Site-to-Site VPN Troubleshooting

Last updated
Save as PDF

Click 日本語 for Japanese

Meraki Site-to-site VPN makes it easy to connect remote networks and share network resources. In the event that VPN fails or network resources are inaccessible, there are several places to look in Dashboard to quickly resolve most problems. This article will overview common site-to-site VPN issues and recommended troubleshooting steps.

Troubleshooting

If there appears to be an issue with VPN, start by referencing the Security & SD-WAN > Monitor > VPN status page to check the health of the appliance's connection to the VPN registry and the other peers. If one specific tunnel is having issues, it may be helpful to check the status page for the networks of each peer in case one of them is offline or disconnected from the registry:

Screenshot of the VPN status page. The following message is displayed on the right side of the screen: "Connectivity: Disconnected. This WAN appliance is currently unreachable from the Meraki cloud."

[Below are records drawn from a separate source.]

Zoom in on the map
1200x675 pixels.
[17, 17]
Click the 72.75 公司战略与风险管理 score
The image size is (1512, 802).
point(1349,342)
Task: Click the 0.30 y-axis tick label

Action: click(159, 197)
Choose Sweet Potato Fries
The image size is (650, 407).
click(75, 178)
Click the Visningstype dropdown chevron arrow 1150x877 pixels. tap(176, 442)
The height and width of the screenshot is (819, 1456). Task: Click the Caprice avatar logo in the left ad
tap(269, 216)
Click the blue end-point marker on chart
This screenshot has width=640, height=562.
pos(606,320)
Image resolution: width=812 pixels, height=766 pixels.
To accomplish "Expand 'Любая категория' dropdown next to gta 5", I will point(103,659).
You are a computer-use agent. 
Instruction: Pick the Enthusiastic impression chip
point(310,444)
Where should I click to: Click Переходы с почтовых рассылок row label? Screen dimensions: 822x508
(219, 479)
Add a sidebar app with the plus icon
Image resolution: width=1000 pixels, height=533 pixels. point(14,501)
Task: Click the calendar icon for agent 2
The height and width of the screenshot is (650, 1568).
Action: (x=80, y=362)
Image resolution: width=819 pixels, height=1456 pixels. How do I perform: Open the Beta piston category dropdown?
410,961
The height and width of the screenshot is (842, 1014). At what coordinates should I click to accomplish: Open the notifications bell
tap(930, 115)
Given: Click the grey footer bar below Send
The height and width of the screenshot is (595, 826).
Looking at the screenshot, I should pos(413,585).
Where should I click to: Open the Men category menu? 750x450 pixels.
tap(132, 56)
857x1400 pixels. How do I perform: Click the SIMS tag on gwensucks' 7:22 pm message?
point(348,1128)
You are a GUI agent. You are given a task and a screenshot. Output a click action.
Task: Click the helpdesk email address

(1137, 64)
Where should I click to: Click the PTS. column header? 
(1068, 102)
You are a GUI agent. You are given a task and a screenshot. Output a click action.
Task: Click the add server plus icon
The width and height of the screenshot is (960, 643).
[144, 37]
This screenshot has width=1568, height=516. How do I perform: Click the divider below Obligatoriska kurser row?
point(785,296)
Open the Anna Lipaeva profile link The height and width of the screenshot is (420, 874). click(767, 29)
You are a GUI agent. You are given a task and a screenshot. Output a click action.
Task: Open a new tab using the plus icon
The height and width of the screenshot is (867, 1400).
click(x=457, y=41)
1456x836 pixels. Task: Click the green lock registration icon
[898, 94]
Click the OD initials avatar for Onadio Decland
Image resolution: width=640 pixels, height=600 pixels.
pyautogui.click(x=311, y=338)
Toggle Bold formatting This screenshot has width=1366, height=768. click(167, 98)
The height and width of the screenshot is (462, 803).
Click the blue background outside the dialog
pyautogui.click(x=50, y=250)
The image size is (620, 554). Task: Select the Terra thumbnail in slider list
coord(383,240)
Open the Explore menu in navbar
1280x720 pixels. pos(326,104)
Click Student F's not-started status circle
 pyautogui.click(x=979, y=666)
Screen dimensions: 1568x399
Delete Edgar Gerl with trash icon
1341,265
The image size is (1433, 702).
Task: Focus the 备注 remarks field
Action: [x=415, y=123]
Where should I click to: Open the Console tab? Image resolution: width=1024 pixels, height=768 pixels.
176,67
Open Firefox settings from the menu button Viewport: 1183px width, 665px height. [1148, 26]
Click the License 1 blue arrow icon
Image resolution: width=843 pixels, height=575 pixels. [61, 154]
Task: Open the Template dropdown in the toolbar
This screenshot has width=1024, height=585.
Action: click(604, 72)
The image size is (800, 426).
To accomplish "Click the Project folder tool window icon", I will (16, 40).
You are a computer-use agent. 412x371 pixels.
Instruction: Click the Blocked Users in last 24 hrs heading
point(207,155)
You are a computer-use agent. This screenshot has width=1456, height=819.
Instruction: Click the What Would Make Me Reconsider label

The following sections outline common issues with site-to-site VPN and recommended troubleshooting steps:

Can't ping or access network resources on the other network

If you are unable to connect to devices on the other network from your site:

Are both devices online and connected to the registry?
- As outlined above, be sure to check the Security & SD-WAN > Monitor > VPN status page for each side's Dashboard network.
Is the subnet you're trying to reach advertised over VPN?
- On the remote side's Dashboard network, navigate to Security & SD-WAN > Configure > Site-to-site VPN. Under Local networks, make sure the Use VPN toggle is set to Yes for the subnet you're trying to reach. You should also check these settings on your local site's Dashboard network to ensure that the subnet you're connecting from is also advertised.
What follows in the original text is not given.